護衛依頼。
新キャラ登場。
「レオちゃん?どうしてここに……」
突然現れた私に、ガルドは驚きに顔を染めながら疑問を口にする。
私はその問いに対し、やれやれと首を振ると、呆れた様に答えた。
「“どうして”って、あのねぇ……。あれだけ騒いどいてよく言うよ。宿にまで聞こえていたよ?おかげでエルに呼び出されてしまった……」
はぁー、と溜息を零す。
宿は大通り沿いに面していないとはいえ、それでも十分近い。
何やら通りが騒がしいなと思いながら宿で本を読んでいたのだが、少しして買い物に出かけていたエルから影を通して呼び出された。
ガルドの後を、物凄い速さで駆けてゆくクロの姿が気になって、急ぎ追いかけたのだとか。
けれど、路地裏で再び発見した時、クロが迫りくる男の首を裂いた瞬間で、直ぐ近くにはガルドの姿もあったために、どうしようかと私を呼んだらしい。

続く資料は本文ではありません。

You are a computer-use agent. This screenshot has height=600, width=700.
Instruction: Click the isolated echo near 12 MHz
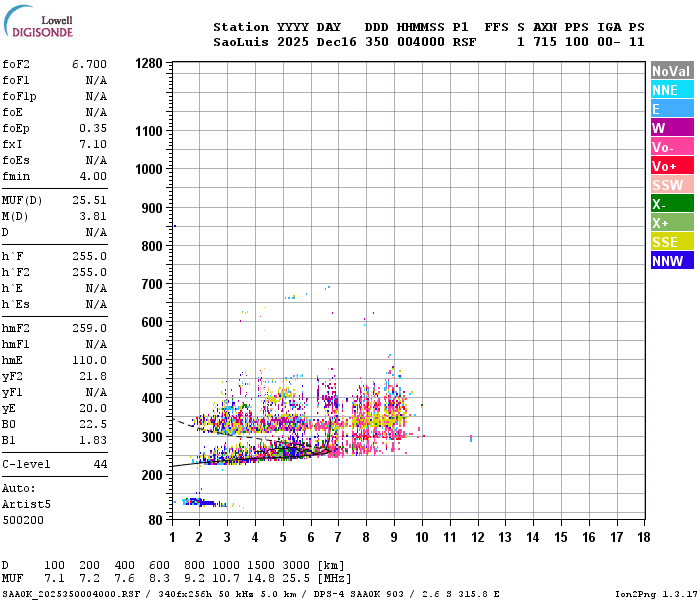[471, 438]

……何度も思うんだけどさぁ。それで幼女に判断を仰ぐってどうなんだろうか。
「お、嬢……」
そうですが、何か?
目を見開いて、血に染まった口を震わせるクロへと視線を向ける。
とりあえず、何かするにもクロのもとに行かなければと思い、ゆっくりと歩き出した。
けれど、てくてくと何歩か歩いたところで、クロが我に返った様に叫んだ。
「こ、来ないでくれ……!!」
反射的に足が止まった私は、小首を傾げてクロを見つめる。
クロは、見開いた瞳から涙を溢れさせながら、祈る様に言葉を繰り返した。
「来ないでくれ、来ないでくれ、来ないでくれ、来ないでくれ。……俺を、見ないでくれ」
「……」
それから隠れるように蹲り、身体を小刻みに震わせるクロ。
私は――、
「あっははははははははは!!!」
思わず吹き出し、爆笑した。
お腹を抱え、大声で笑った。
ガルドは目を丸くさせ、「は?」と声を漏らしていたが。
私は一頻り笑い終えると、目尻に付いた涙を指で拭い、微笑みを浮かべながら再びクロへと歩を進める。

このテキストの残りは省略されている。